“Stop your grumbling,” O’Neil overheard the sergeant tell one of his soldiers in language more forceful than polite. “This is something that your thick skulls can’t savvy. It’s naval strategy. Wait till the ball opens and every mother’s son of you can prove his claim to a sharpshooter’s medal.”

When all was ready, Phil could only wait patiently for the sun to give Sydney enough light for his gunners to see to shoot, but meanwhile he saw with ever-increasing impatience that the enemy was gradually closing in about the church and convent. If the dawn were too long coming! If the terrible, irresistible rush came before Sydney had opened fire, then their attack would have failed, for the loss of twenty American soldiers could not be repaid by the death or capture of the whole insurgent army. It seemed to the awaiting midshipman that hours must have passed since his men had entrenched themselves on this small hillock. Surely the sun had stopped in its movement around the earth! The flames in the town became higher and the smoke arose in greater volume while the crackling of burning bamboo added its sinister sound to the discharges of the rifles, ever drawing nearer the besieged garrison. With heart beating rapidly and youthful indecision stamped on his face, he gazed anxiously at the “Mindinao.” He breathed a sigh of partial relief as he saw she was close inshore and was clearly visible. Surely it was light enough to see, or if not yet the enemy must soon discover the presence of the unwelcome and much-feared visitor. When they fled, their retreat would be toward where he and his machine-gun and sixty-five American rifles were awaiting them.

Moisture stood out on the youngster’s forehead in great beads and his tongue lay like cotton against the roof of his mouth.

“I couldn’t have stood it another second,” he breathed, as a jet of flame shot out from the gunboat’s bow and a sharp report followed by thunderous reverberations awakened for the first time an unknown terror in the hearts of the savage attackers, and brought courage and joy to the hopeless men inside the stifling walls of the church.

The little gunboat belched flame from her three-pounders and the eager and delighted watchers on the mound of earth, clustered about the Colt gun, gazed with admiration and awe as the high explosive shells tore great gaps in the earth, scattering the demoralized natives in all directions. The avenue of escape to the right was closed; the enemy dared not approach nearer that death-dealing war-ship, and with one accord, an uncontrolled, terrified mob of human beings, without method or leaders, they turned and retreated directly toward the mound on which Phil and his men were impatiently awaiting them.

O’Neil had taken his place at the Colt gun. Seated in the bicycle saddle, he squinted carefully down the massive rifle barrel, while the seething mass of brown came ever closer. When the insurgents had arrived at a distance of two hundred yards, Phil gave the order “Open fire,” in a voice scarcely recognizable as his own, it trembled so with excitement.
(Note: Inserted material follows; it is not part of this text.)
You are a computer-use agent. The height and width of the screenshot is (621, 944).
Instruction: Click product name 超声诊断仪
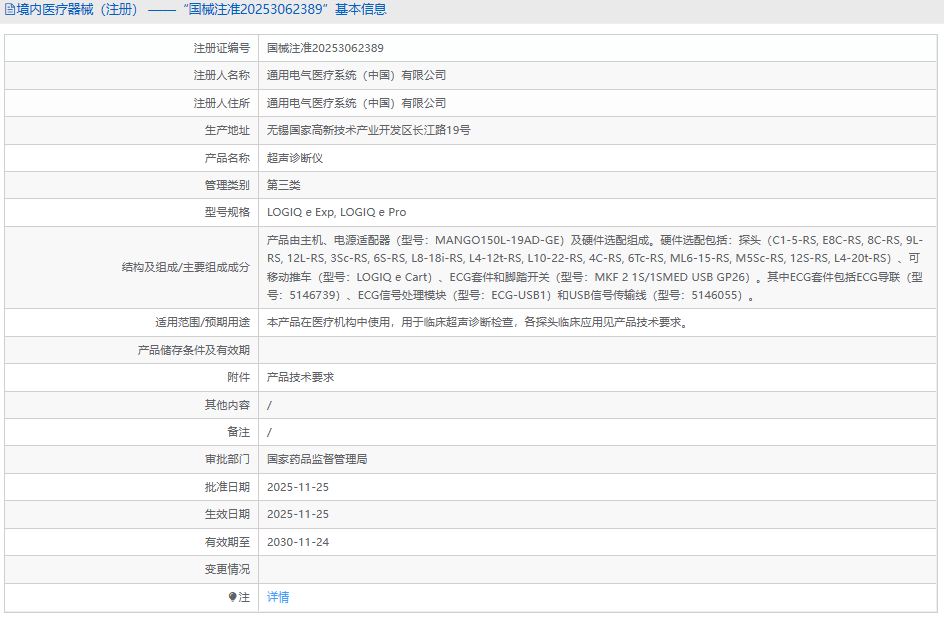[295, 158]
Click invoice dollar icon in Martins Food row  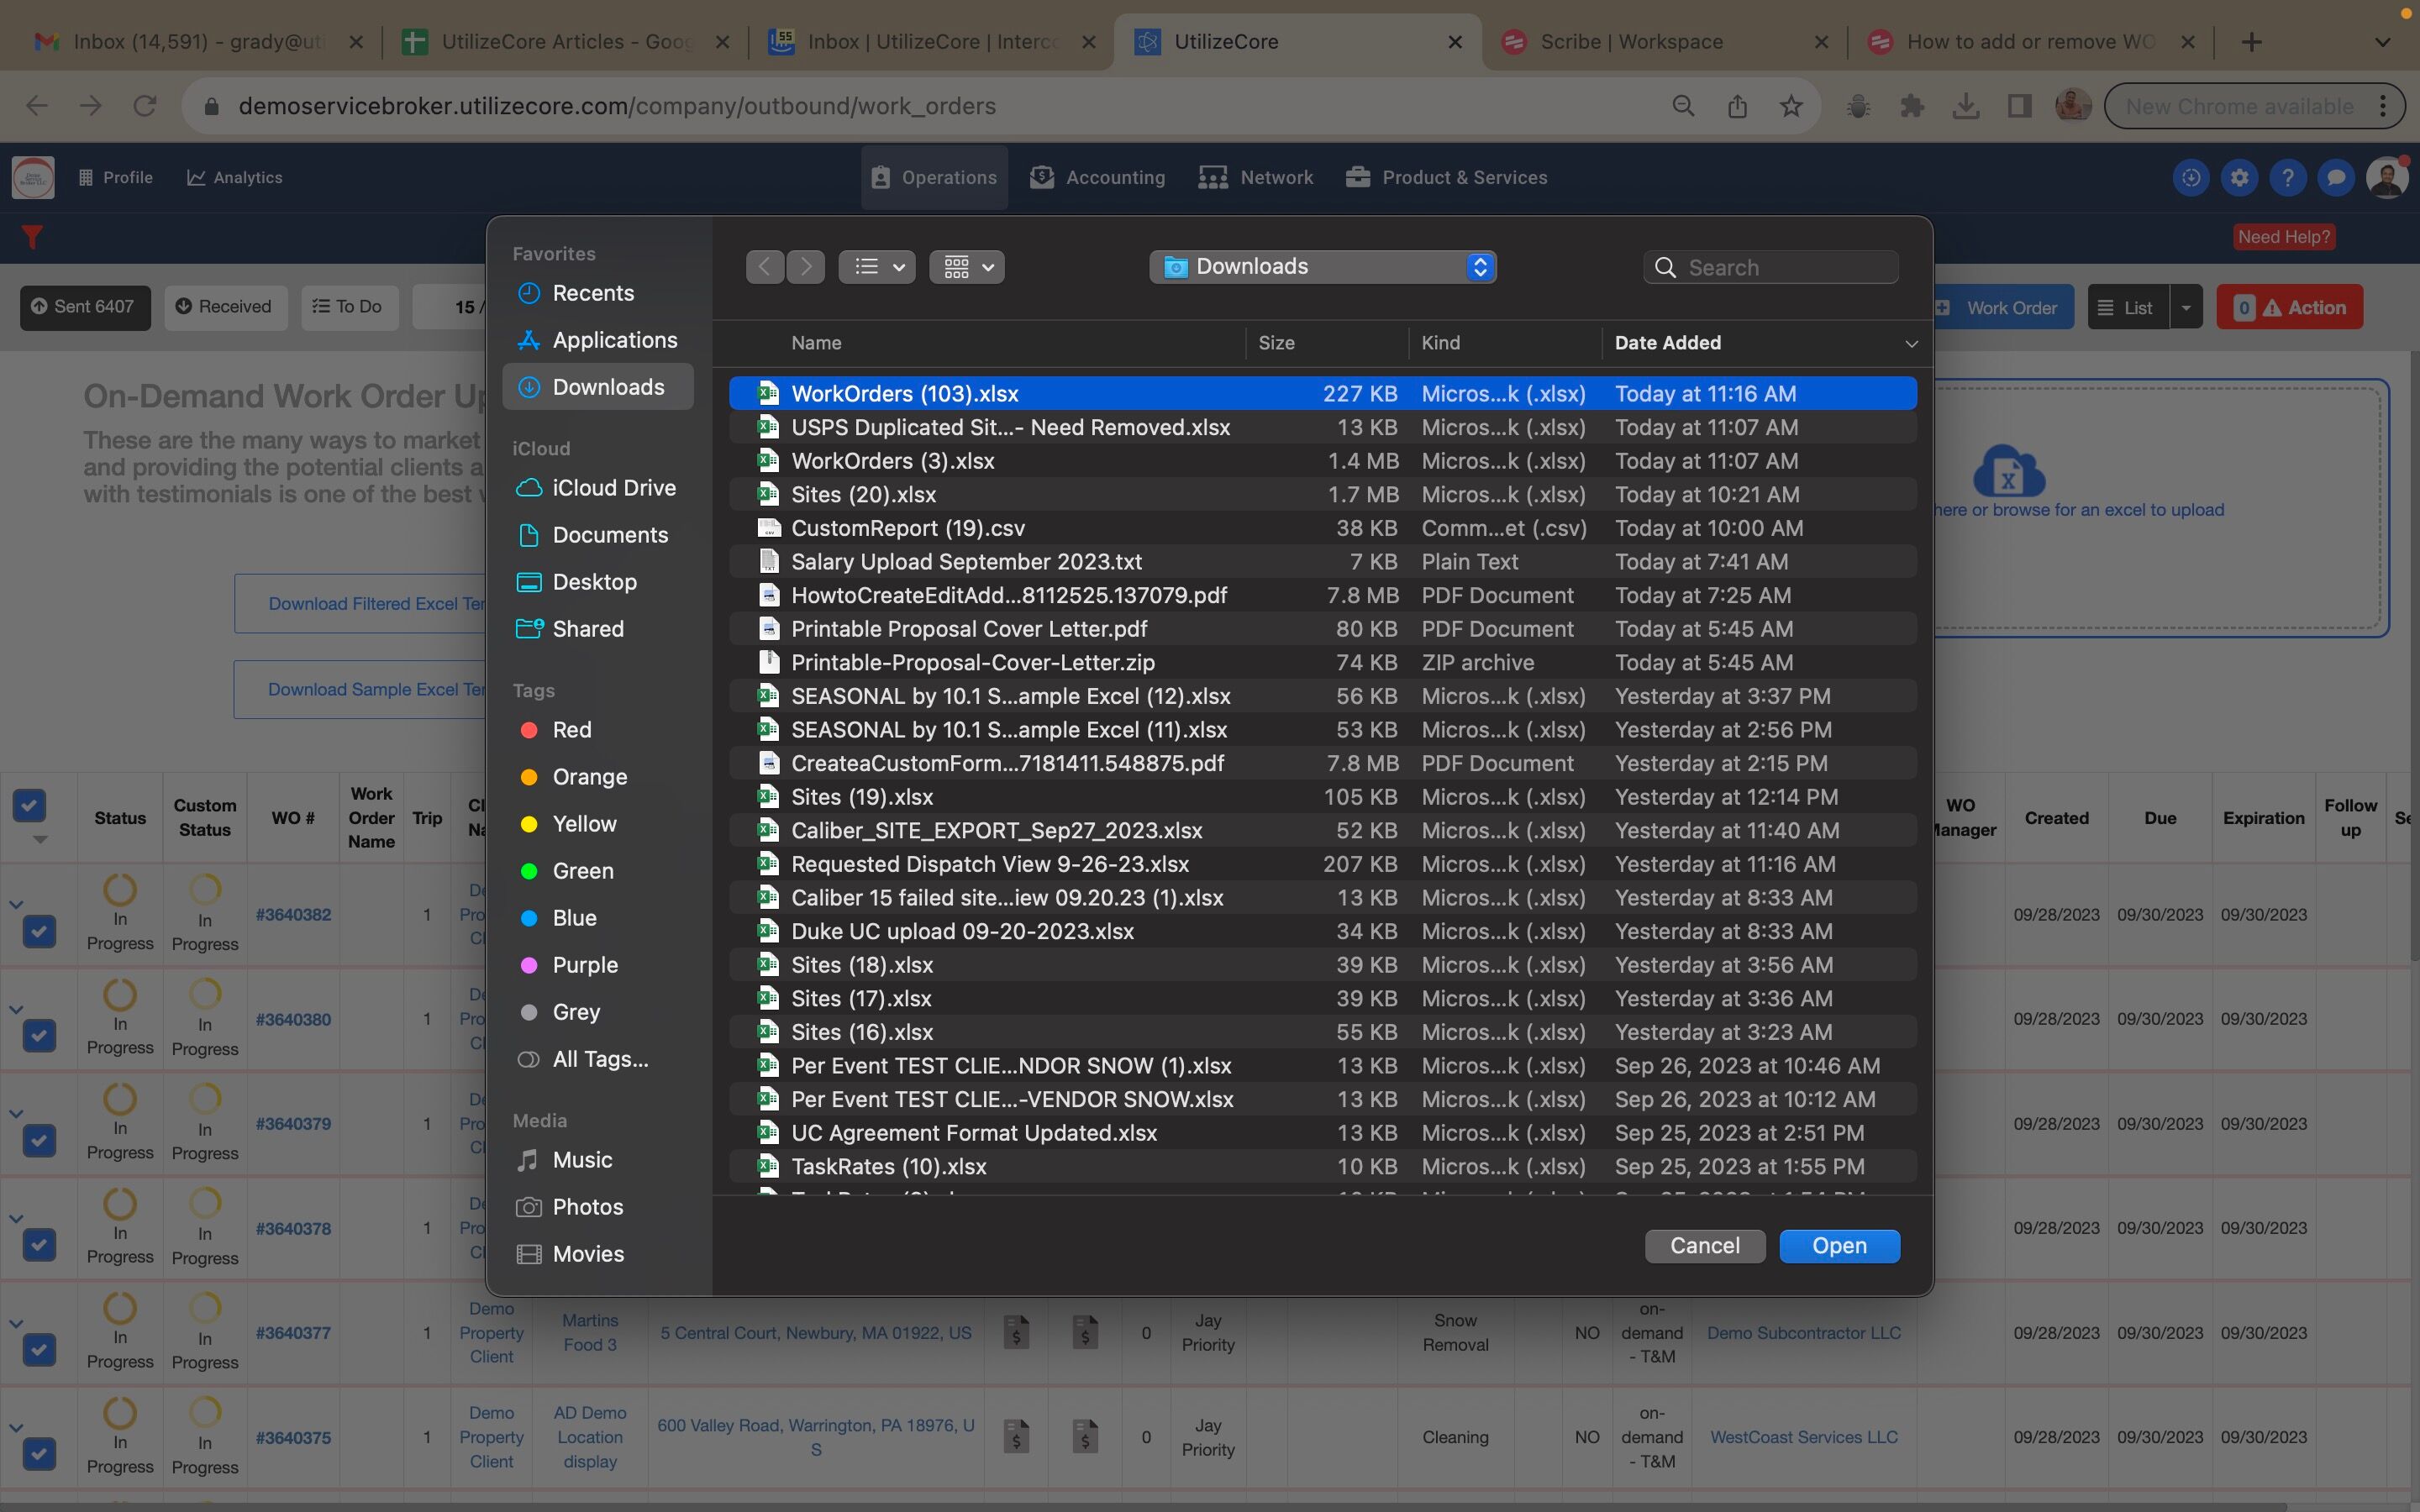pos(1017,1332)
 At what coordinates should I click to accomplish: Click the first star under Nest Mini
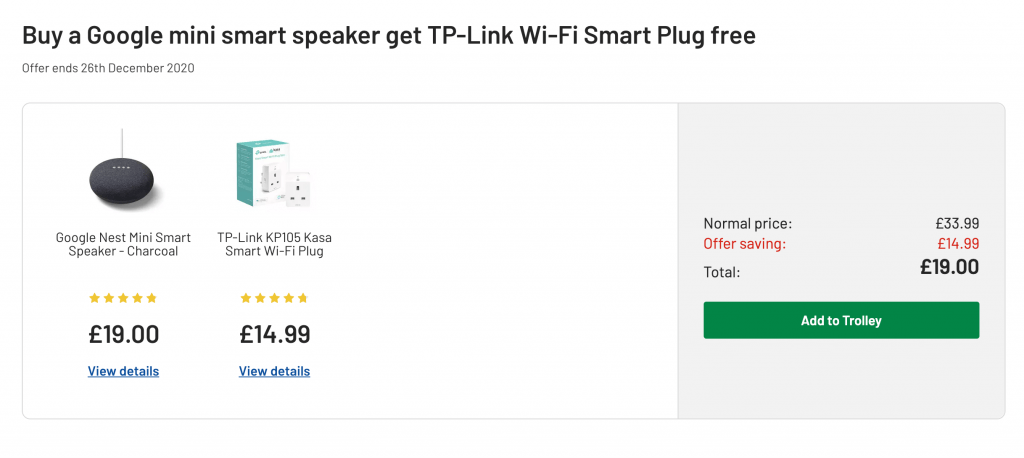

Bang—bang—bang, faster than one could count, resembling the explosions in the cylinders of a high power touring car, only infinitely louder and more sonorous, the Colt gun hurled a solid leaden stream of bullets into the charging mass.

As coolly as if he were merely steering a boat, O’Neil played the leaden hose on the startled enemy. They went down like chaff before the reaper; while from behind urging them onward, the cordite shells of the gunboat, which had followed them, burst with terrific havoc.

Throwing down their rifles—it did not enter their heads to ask for the quarter which the Americans would have been only too willing to give—they turned inland directly toward the burning town.

“Cease firing,” Phil cried out in alarm, as he saw suddenly appear, almost in the path of the routed natives, the small band of men who had come so near death at their hands. Rifles in hand, the relieved soldiers advanced toward the now terrified insurgents and poured a deadly fire into their already mortally stricken ranks.